Perpres Kenaikan Iuran BPJS Kesehatan Harus Perhatikan Kondisi Negara Secara Komprehensif

  • Whatsapp

SimpulRakyat.co.id, OPINI – Kondisi hari ini mengharuskan negara untuk memperhatikan dan menimbang semua peraturan yang menjamin kesehatan masyarakat sebagaimana HAM Kesehatan itu di Topang oleh:

  1. UU No. 23 Tahun 1992 Tentang Kesehatan
  2. Pasal 25 Universal Declaration Human Right
  3. Pasal 2 ayat (1), Pasal 12 ayat (1) Konvensi Internasional Tentang Hak Ekonomi, Sosial dan Budaya yang di terapkan oleh Majelis Umum PBB 2200 A (XXI) tanggal, 16 Desember 1966
  4. Pasal 20, Pasal 28 H ayat (1) UUD 1945
  5. Pasal 34 Ayat (3) UUD 1945
  6. Pasal 9 UU Nomor 39 Tahun 1999
  7. Pasal 28 i ayat (4) UUD 1945
  8. Pasal 8 UU HAM
  9. UU Nomor 36 Tahun 2009
  10. Deklarasi PBB tentang HAM Tahun 1948
  11. Konvensi ILO nomor 102 Tahun 1952
  12. TAP MPR Nomor X/MPR/2001
  13. UU NO. 40 Tahun 2004
  14. Putusan MK terhadap Perkara Nomor 007 Tahun 2005.

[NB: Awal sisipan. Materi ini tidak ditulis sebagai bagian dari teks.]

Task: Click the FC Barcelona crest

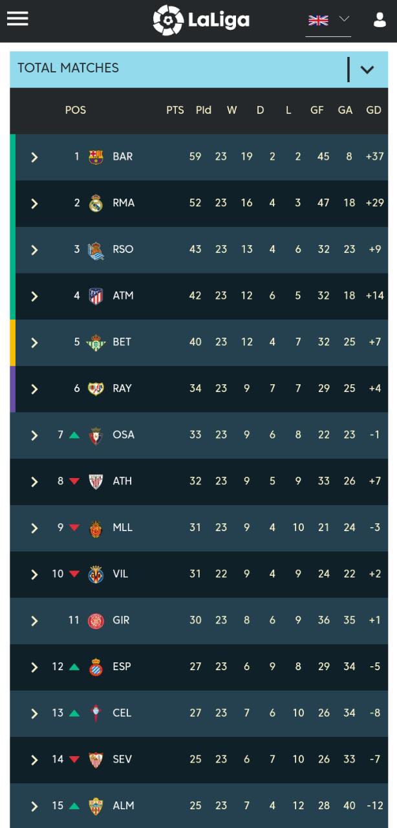Action: pos(96,157)
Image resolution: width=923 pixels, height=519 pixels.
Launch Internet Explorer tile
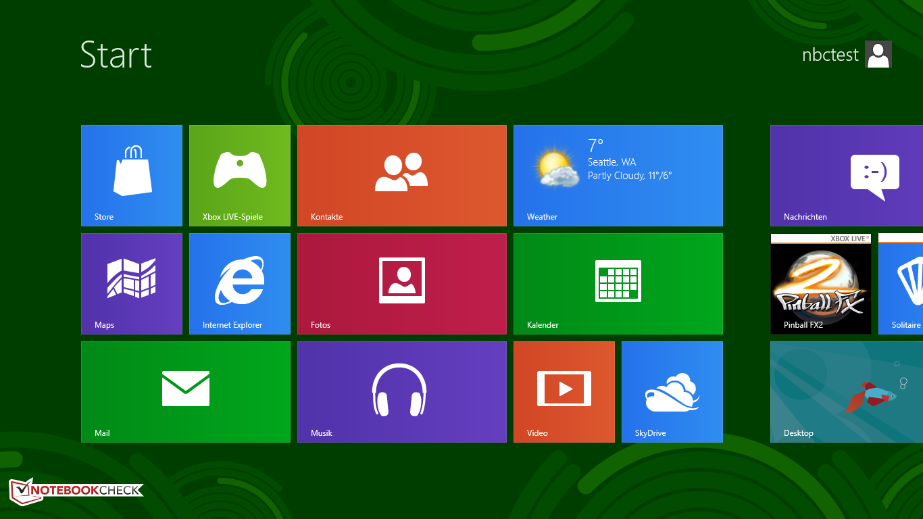(x=240, y=284)
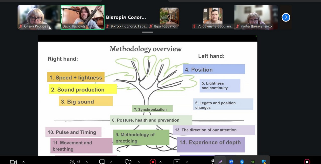This screenshot has width=321, height=164.
Task: Click the video camera icon
Action: pos(13,162)
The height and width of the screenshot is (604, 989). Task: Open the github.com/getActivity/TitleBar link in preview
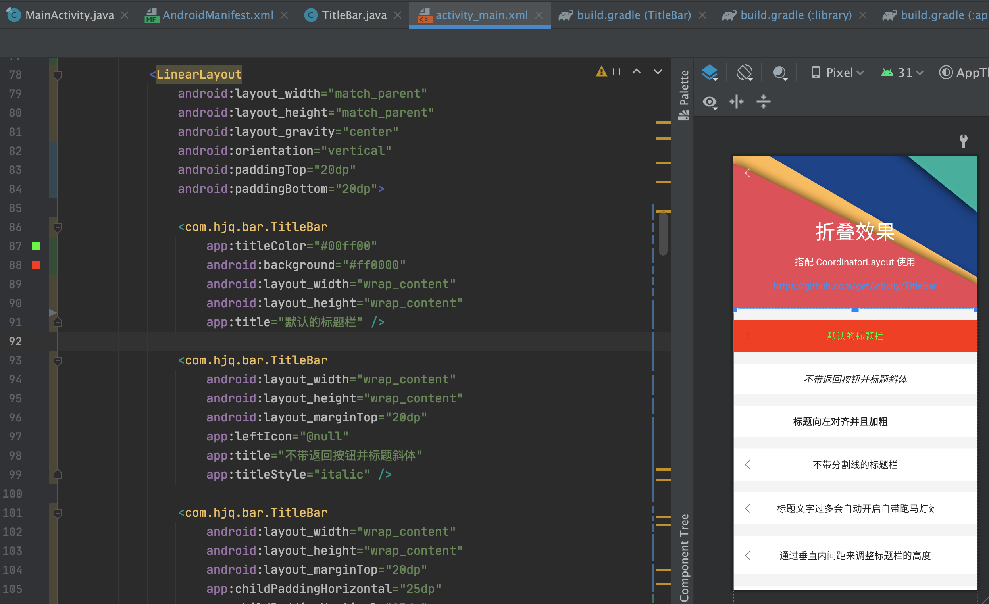click(855, 286)
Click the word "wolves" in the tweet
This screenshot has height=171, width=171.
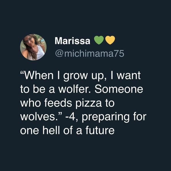pos(38,117)
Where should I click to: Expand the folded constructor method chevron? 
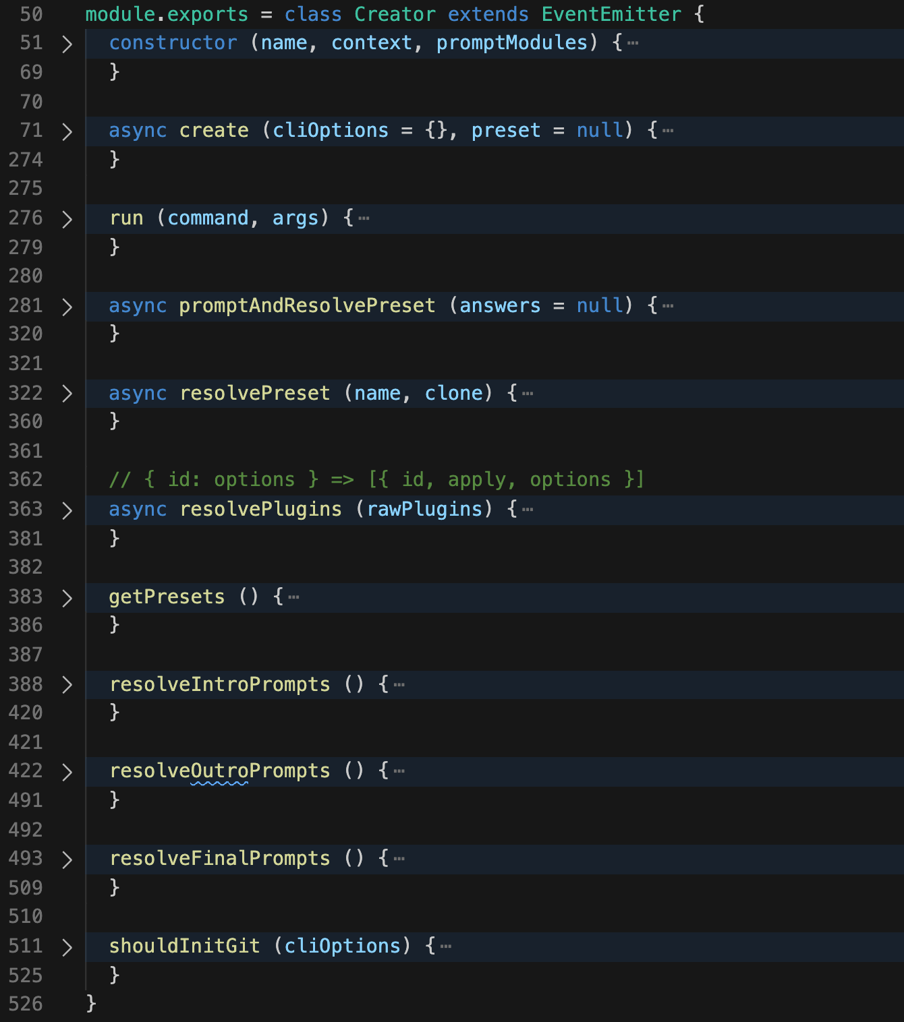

Oleh karenanya, Komunitas Studi Muda Untuk Keadilan (Young For Justice) berpendapat bahwa semua ketentuan yang berkaitan dengan program jaminan sosial kesehatan masyarakat adalah tanggung jawab negara untuk mewujudkannya dengan pertimbangan keadilan sosial bagi seluruh Rakyat Indonesia.

Baca Juga

Pertanyaannya adalah sudahkah Presiden dan seluruh pembantunya mempertimbangkan seluruh peraturan yang berkaitan dengan hak asasi manusia tentang kesehatan, sebelum membuat Perpres 64 Tahun 2020 Tersebut?

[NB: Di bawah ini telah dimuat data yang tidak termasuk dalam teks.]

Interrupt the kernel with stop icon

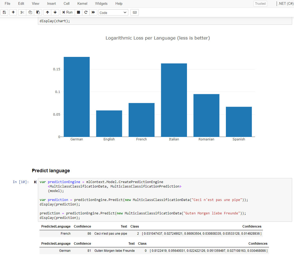78,12
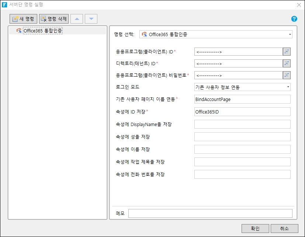
Task: Click the move command down arrow
Action: click(x=91, y=19)
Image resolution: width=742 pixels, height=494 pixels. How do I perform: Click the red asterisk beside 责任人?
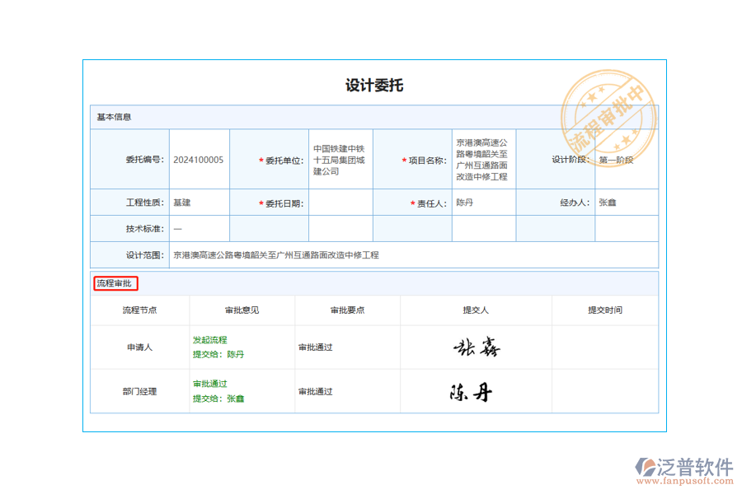click(411, 202)
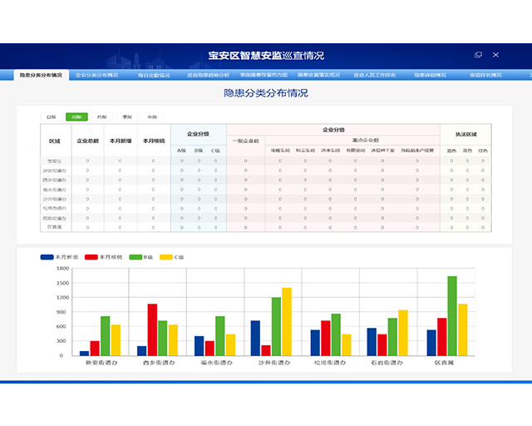Select the 日报 time range button
This screenshot has width=532, height=426.
click(52, 117)
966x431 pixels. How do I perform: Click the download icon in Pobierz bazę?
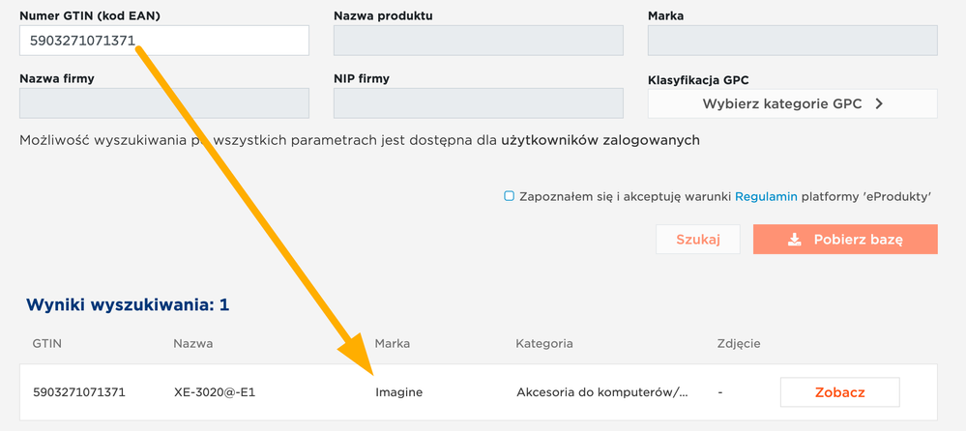click(795, 240)
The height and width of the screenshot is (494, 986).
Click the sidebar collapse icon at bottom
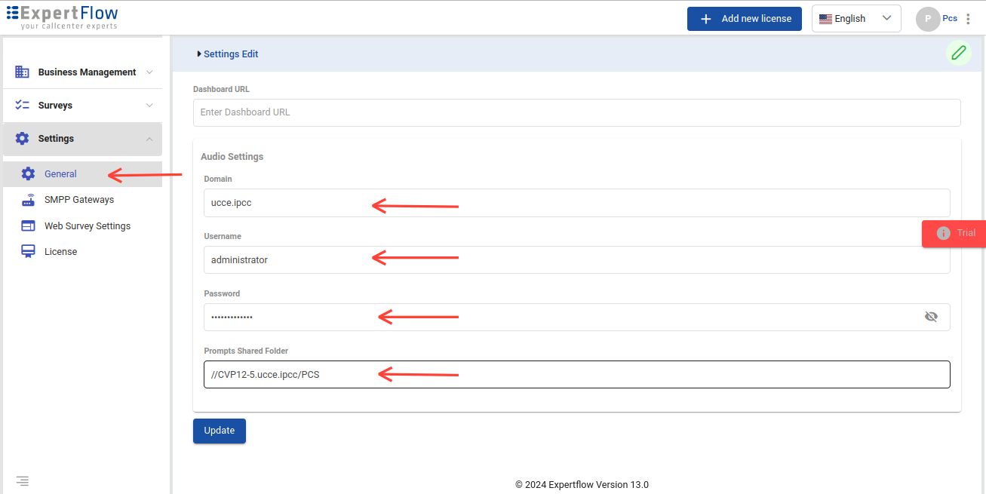point(23,480)
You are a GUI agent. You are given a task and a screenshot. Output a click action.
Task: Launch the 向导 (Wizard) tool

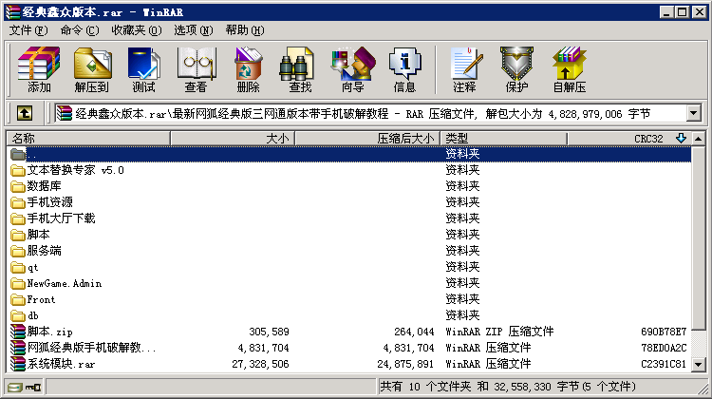352,69
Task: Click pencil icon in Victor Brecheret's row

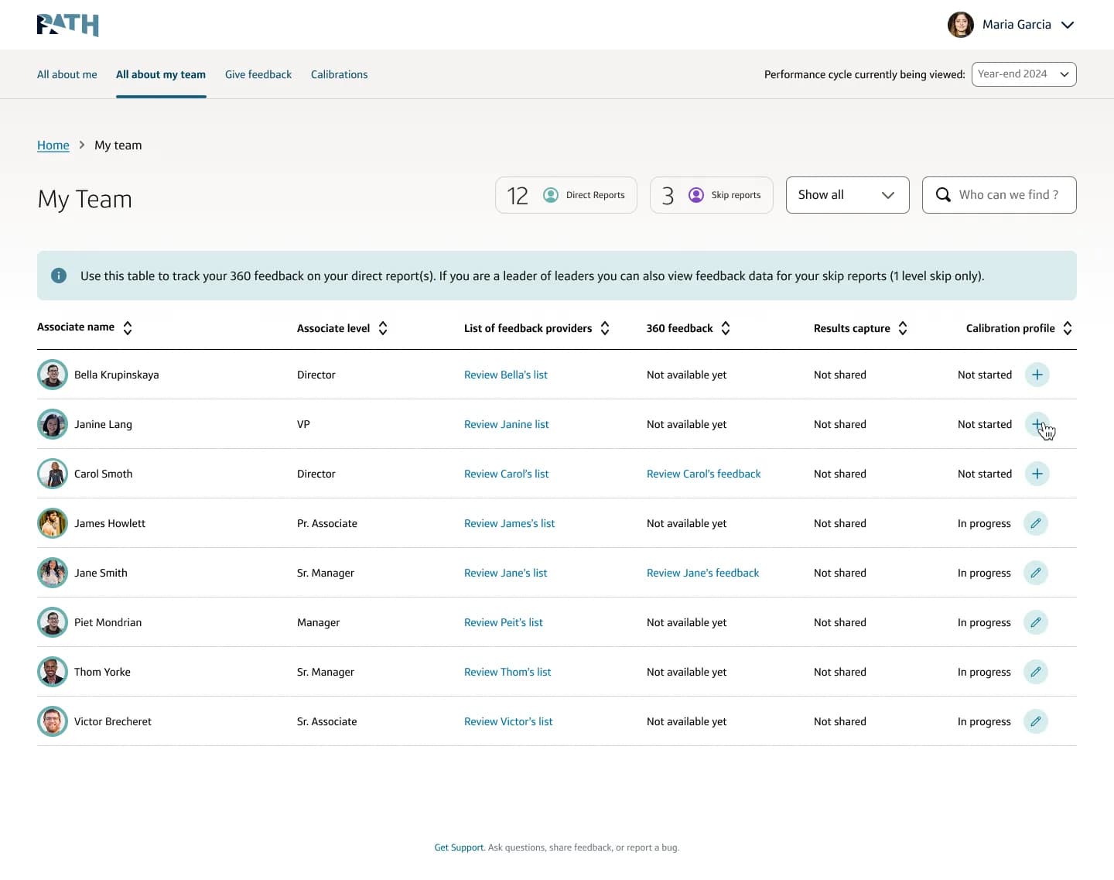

Dimana kita ketahui bersama hari ini seluruh masyarakat Indonesia dari semua strata dan golongan ditimpa masalah ekonomi, karena efek domino covid 19 dan peraturan PSBB pemerintah itu sendiri.

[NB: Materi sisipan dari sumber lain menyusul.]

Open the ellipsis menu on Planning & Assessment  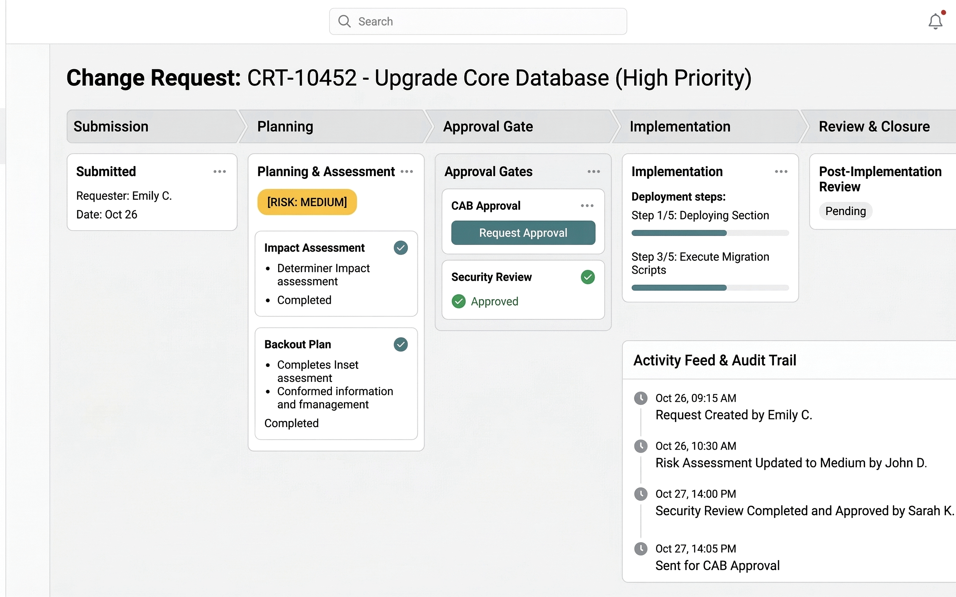(x=407, y=171)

Belum lagi masyarakat menengah kebawah yang mengharapkan bantuan sembako pemerintah yang sampai hari ini juga belum merata pembagiannya, padahal sudah ditenderkan oleh Kemensos dengan anggaran yang di ambil dari berbagai anggaran Kementerian lainnya, ditambah harga minyak Pertamina harusnya turun mengikuti harga minyak dunia yang turun tapi sekarang malah bertambah beban dengan iuran BPJS yang naik.

Lalu jika dalam waktu yang di tentukan oleh Pemerintah dalam Perpres 64 tahun 2020 itu ada masyarakat menengah kebawah yang sakit, tapi status kepesertaannya nonaktif, padahal ekonomi mereka belum lagi pulih untuk mengaktifkan kepersertaannya, karena harus membayar tunggakan dan denda untuk bisa di aktifkan kembali kepesertaannya, apakah dilarang sakit di tengah Pandemi Covid 19 ini?

Sedangkan di sisi lain mereka juga sedang menunggu bantuan sembako dari Kemensos, jika masyarakat menengah kebawah tersebut mau beli sembako juga sudah mahal, belum lagi pendapatan mereka yang tidak pasti kapan akan stabil ditengah tidak menentunya akhir pandemi Covid-19.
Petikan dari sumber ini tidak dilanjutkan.